A provision in the PPM for Carlyle Partners VI LP offers prospective LPs a list of preferred secondary buyers, against the chance that the investors might someday want to exit the planned $10 billion fund before its 10-year life expectancy runs out by way of a so-called “liquidity window.”
“It’s a natural evolution of the market, a way for investors to get rebalanced,” said one secondary buyer, who asked not to be identified by name or by firm because of competitive sensitivities.
A person familiar with the strategy of the Washington, D.C., buyout megafirm said the designation of preferred buyers could ease their exit in a world of widening investment opportunities. But two competitors in the secondary fund business said the provision was at best a marketing device in a crowded fundraising market or at worst a way to try to restrict the options of limited partners if they did want to sell.
Such rebalancing is likely to become more popular in the future. The mid-decade LBO boom of the 2000s saw a huge influx of new investors, and new cash, into the asset class. As a result, secondary sales of partnership interests–once a relatively rare occurrence–have become a more accepted fact of life.
Still, a fund giant like Carlyle Group, which has more than 1,400 LP relationships globally, is unlikely to be perturbed if some investors want out, said the secondary buyer, who noted that the GP must give approval for any transfer of partnership interests. “Smaller firms are a lot more sensitive about who their LP is.”
Indeed, if Carlyle Group were to use its list of five preferred buyers as a way to limit an investor’s choices, that could work to the LP’s detriment, said an executive of a large money management firm that also invests in secondary interests. “Why limit you to five secondary players? Wouldn’t you rather have ten?”
Investors would be free to seek other buyers, said the person who is familiar with Carlyle’s strategy. But those who work with the preferred secondary buyers—identified in published reports as Goldman Sachs, Partners Group, Landmark Partners, Coller Capital and Credit Suisse—might be able to close out their sales more quickly because those buyers would be expected to be more familiar with the fund and its holdings.
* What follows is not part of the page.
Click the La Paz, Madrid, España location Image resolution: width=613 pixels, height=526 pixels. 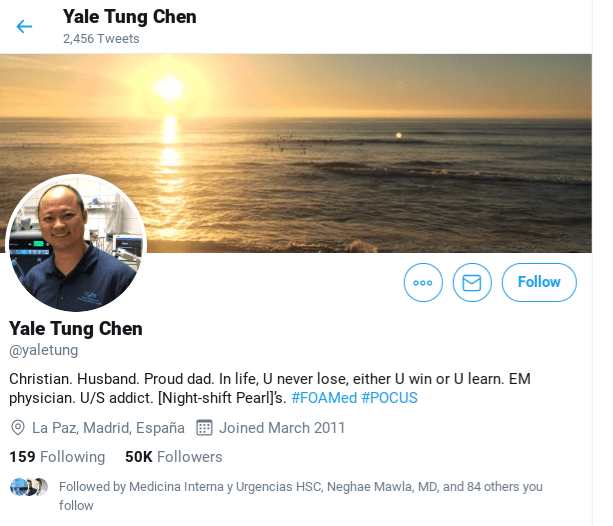pos(108,428)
Carlyle Group began marketing for Fund VI earlier this year, with a target significantly smaller than its predecessor, Fund V, which raised $13.7 billion in 2007. Bloomberg news first reported about the liquidity window provision.
Carlyle Group declined to comment, citing regulatory concerns. Not only is the firm raising Fund VI, it also is in registration to go public. In an update to its IPO registration document filed with regulators on March 15, Carlyle Group said it returned a record $19 billion to investors in 2011, up from $8 billion in 2010, sister news service Reuters reported. As of the end of 2011, its buyout, credit and real estate funds collectively had about $22 billion in dry powder.